My mom's account was possibly taken that way.. and stupid yahoo people, arent getting social engg'ed when I try to do it to get my passowrd back :|

Sumanth said...

@ Reetesh - Oh, dude that's sad.

Yeah, social engg is indeed annoying. Anyway, I never really fancied yahoo much because of its somehwat messy homepage. Google has been my all time favorite, and I believe it will be in future too :-)

Reeteshifier said...

The thing is that the yahoo account is older than Gmail service :P It had many important things coming to it too :(

Well.. my mom got really used to the Yahoo interface, so created another account there.. teaching her everything in Gmail.. most of the things whose advantages are not exactly necessary for mom would be a waste of time :P

Sumanth said...

@reetesh - true, Google has a lot of geeky stuff like API converter...and other techinical products which are hardly useful to common people. It's for guys like us ;)

Yahoo is more like a commercial and first place, already indianized website that caters to most of the indian needs in an interface we would easily comprehend, this development will take sometime with google.

StandfordDude236 said...

dude>>wats the link of the page of the page from wer u got the info?

Sumanth said...

its not just one link..
I'll give it to you..ll comment it for one of your posts in your blog...

Reeteshifier said...

Now now, why post the links elsewhere? Its only ethical and right to post the links that you referred to while writing a post at the end of the post.

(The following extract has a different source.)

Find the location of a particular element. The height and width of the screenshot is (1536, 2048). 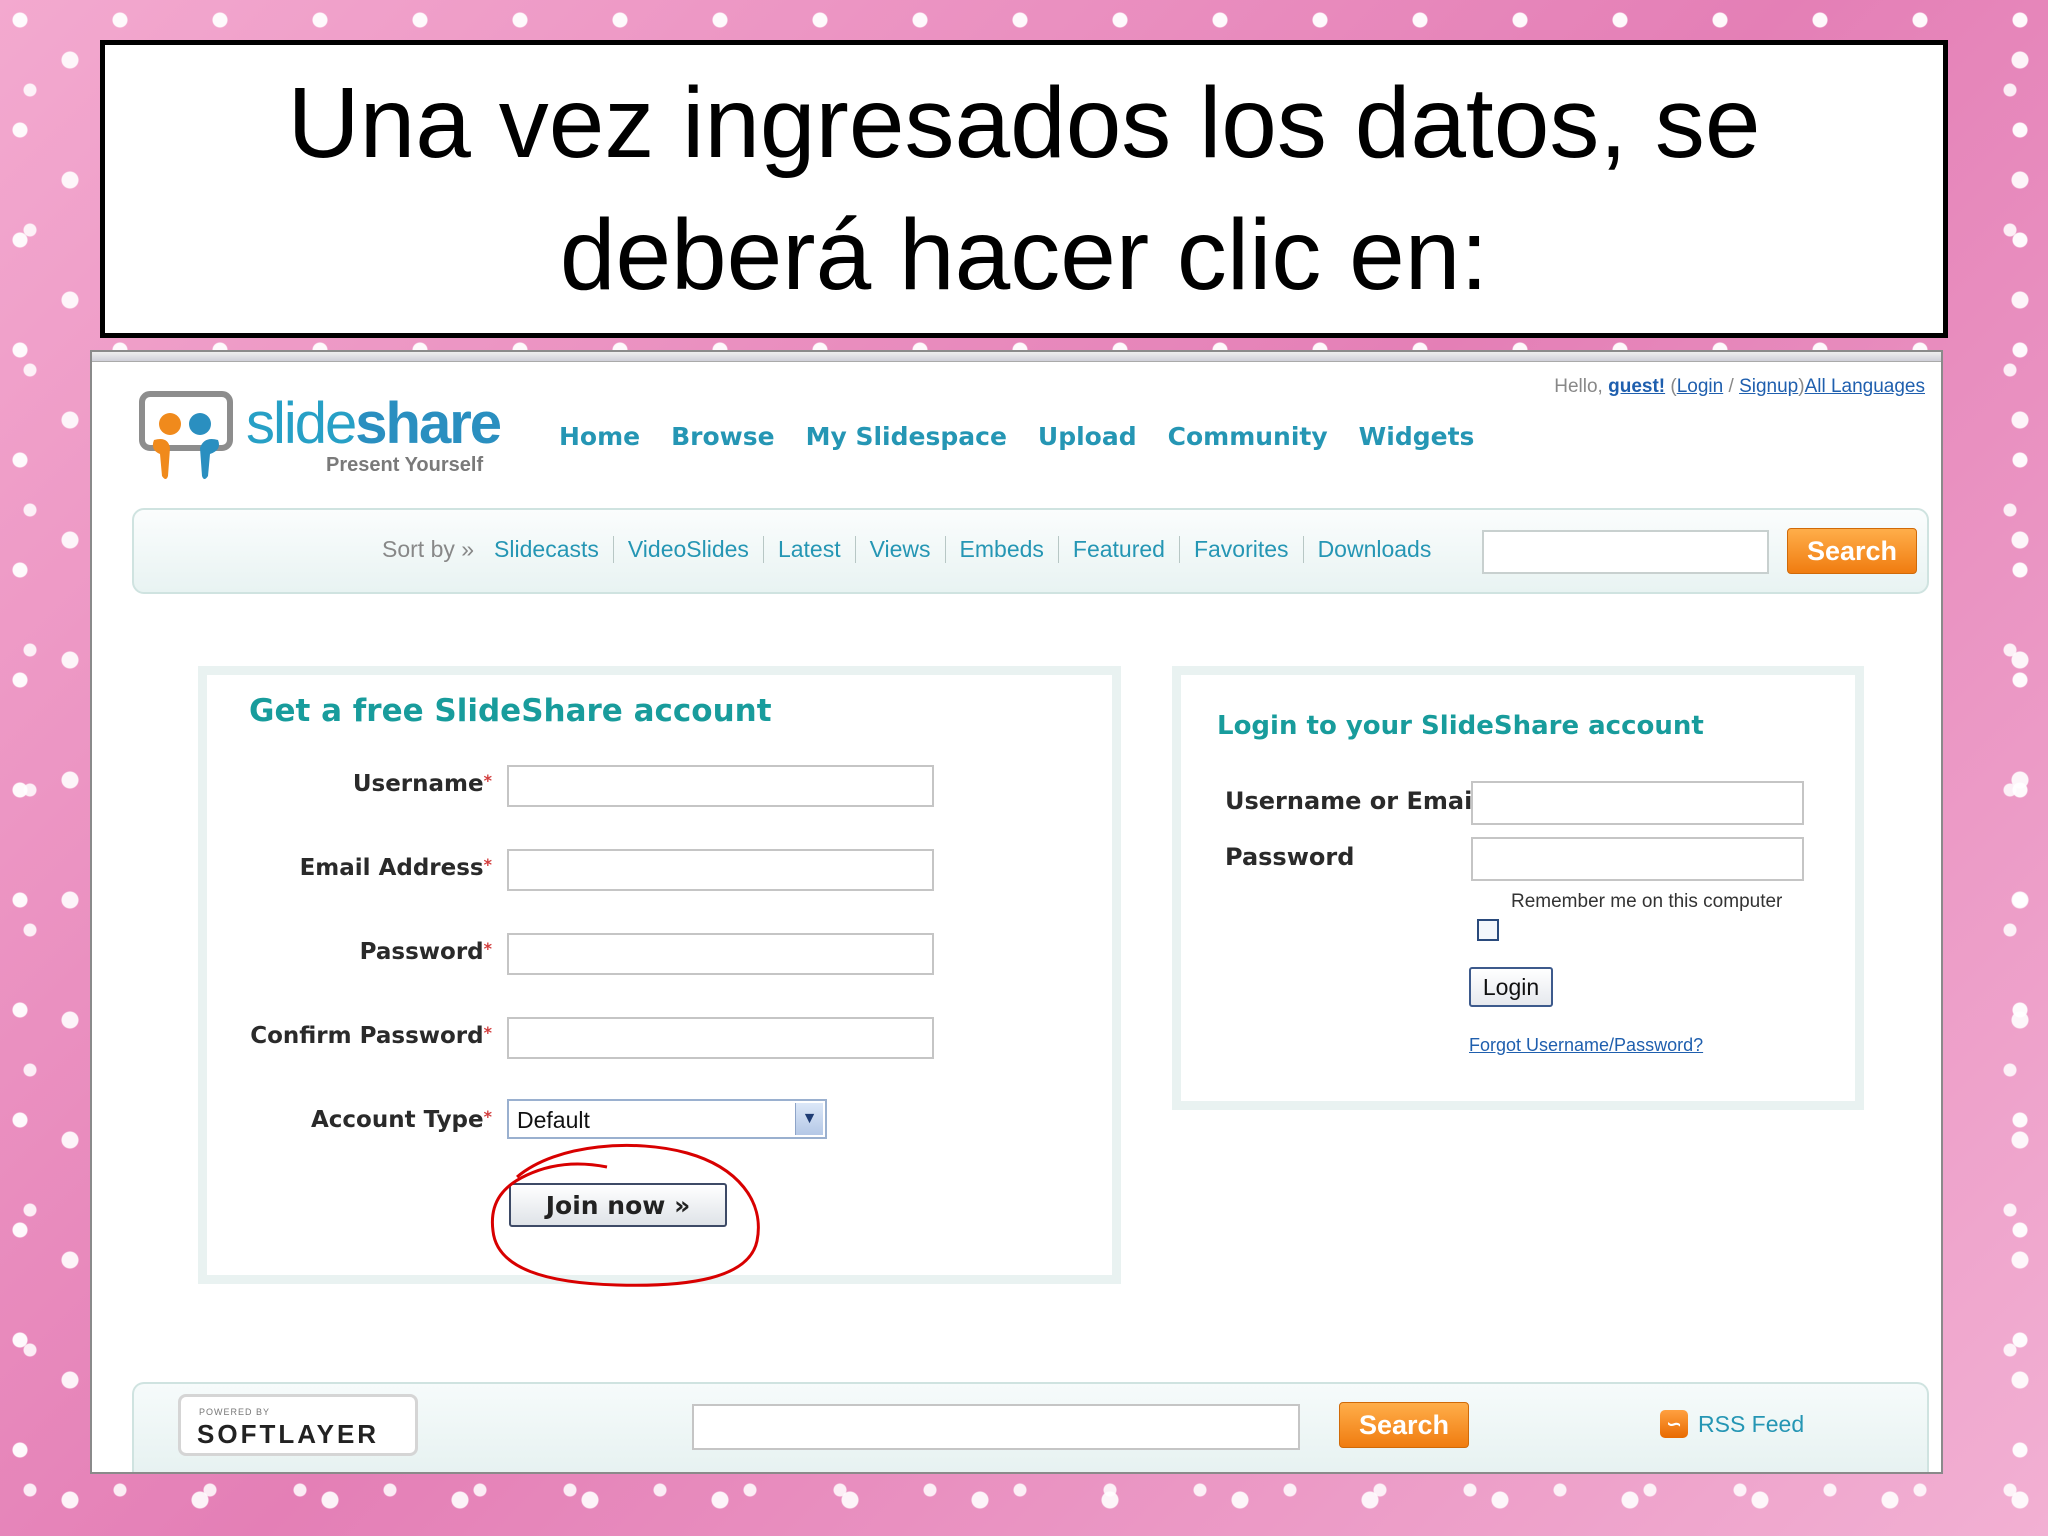

nav-widgets: Widgets is located at coordinates (1417, 436).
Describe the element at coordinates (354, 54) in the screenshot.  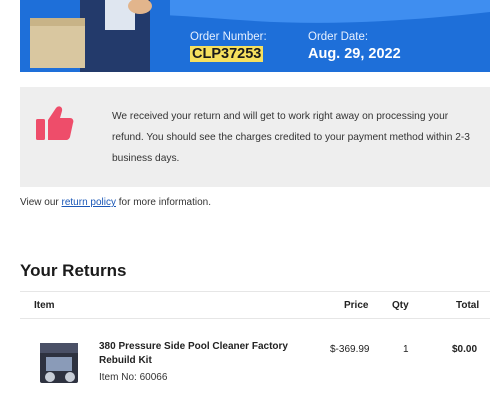
I see `order-date-value: Aug. 29, 2022` at that location.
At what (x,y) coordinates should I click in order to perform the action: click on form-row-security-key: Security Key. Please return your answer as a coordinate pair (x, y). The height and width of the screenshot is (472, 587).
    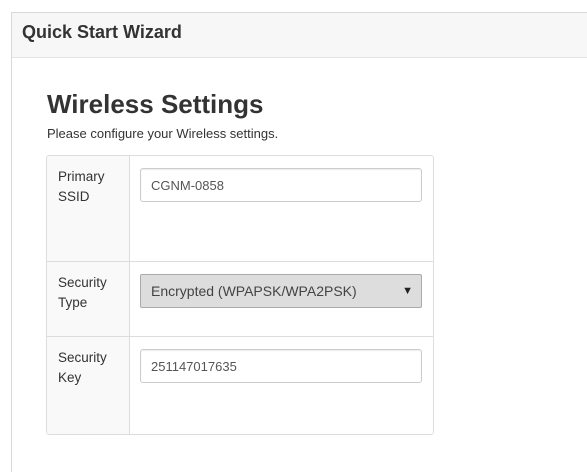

I mean.. edit your post and insert those links at the end, so that all your readers can appreciate both yours and the source's work :)

technext said...

i like this post., keep it up dude.

Sumanth said...

@reetesh - probably you're right, I'll do that. The thing is that I need to sit and look through my history tab. Just as you said, my big main prob is *procastination* :P

@technext - thanks:)

bharath said...

saftey abt password is awsome man good piece of info u bought in fr us!!... but.... tell us the real technique fr hackin da!!!!..

Sumanth said...

@bharath - well, now, hacking is not a piece of cake...Im not much of a hacker...but this piece of information can give you an idea of how a user would think before setting his/her password. So hacking or not hacking, this is indeed important. As far as hacking is concerned, it has many levels, and different criteria...and importantly, it can land you in danger...so beware.